Our goal is to develop optimization algorithms for distributed sensor networks enabling autonomous and dynamic adjustments to address problems such as performance, jamming, and malicious attacks. These networks provide low-profile target detection, classification, and tracking in remote and/or dangerous areas; enhancing their performance supports a variety of national security missions.
With the potential advantages that autonomous vehicles offer in cost, persistence, and stealth, they will quickly play an integral role in many national security and public safety mission areas. While large, capable, unmanned platforms for monitoring and surveillance have been constructed as surrogates for their manned counterparts, a larger number of smaller, low-power platforms offer a different approach with several advantages. As small and agile platforms, they can carry sensors into otherwise inaccessible places, and large groups of these can distribute sensors over a wider area than small numbers of more-capable sensors. Additionally, their low cost make them more expendable, leading to their use in situations where the potential damage to a more expensive platform might be prohibitive.
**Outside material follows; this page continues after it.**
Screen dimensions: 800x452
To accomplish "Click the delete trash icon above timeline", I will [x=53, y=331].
A distributed sensor network may also be more difficult for an adversary to comprehensively disrupt or destroy. However, large distributed sensor networks suffer from the need to communicate with other nodes, rendering them susceptible to communication failures or attack, and optimization of large networks degrades under the “curse of dimensionality,” which appears repeatedly for networks of even modest size. Distributed solutions are needed to address these challenges for optimizing a network in an unknown environment, processing and fusing sensor data over local areas, and autonomous decision planning, all of which are robust to communications failures and sensor performance uncertainty. What is needed are multi-objective network optimization solutions that are near optimal and can run in real-time with limited communication and computing requirements. We are developing novel solutions to these challenges for autonomous sensor networks applied to target detection, classification, and localization, as well as tracking, exploration, and mapping problems. Our effort will be divided into four tasks: collaborative exploration and mapping, decentralized target detection and estimation, multi-objective network optimization, and simulated validation environment.
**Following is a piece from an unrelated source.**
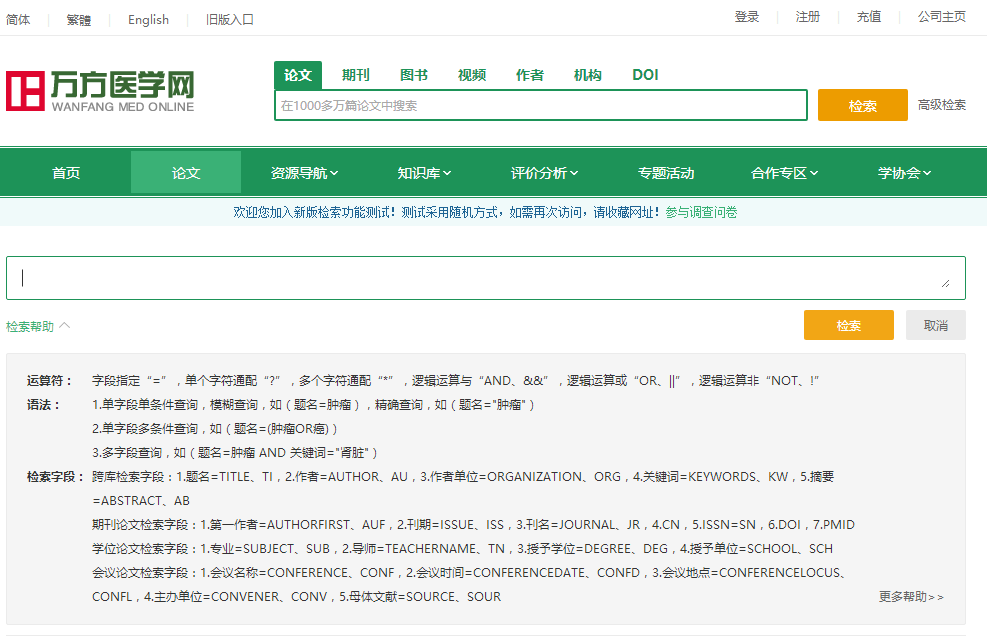Click the top orange 检索 button
987x640 pixels.
[x=862, y=105]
We expect to formulate decentralized signal processing and a collaborative-control framework for detection, classification, localization, and tracking problems, as well as exploration problems for a cooperating network of heterogeneous sensors. This project will develop the detection, mapping, and network adaptation algorithms for an autonomous sensor network that are robust to uncertain communications performance, jamming and malicious attacks, and uncertain or variable sensor performance. Using output from decentralized detection processing and mapping algorithms, we will develop a distributed solution for dynamically adjusting the network to maximize sensing performance, network connectivity, network convergence rate, and other performance-related parameters. The solution will provide provable performance bounds, and will be solvable in real-time with local information. This joint approach to distributed signal and information processing and distributed control with these properties would represent a significant step in end-to-end collaborative autonomy solutions and could be applicable to a large class of detection, classification, localization, and tracking problems.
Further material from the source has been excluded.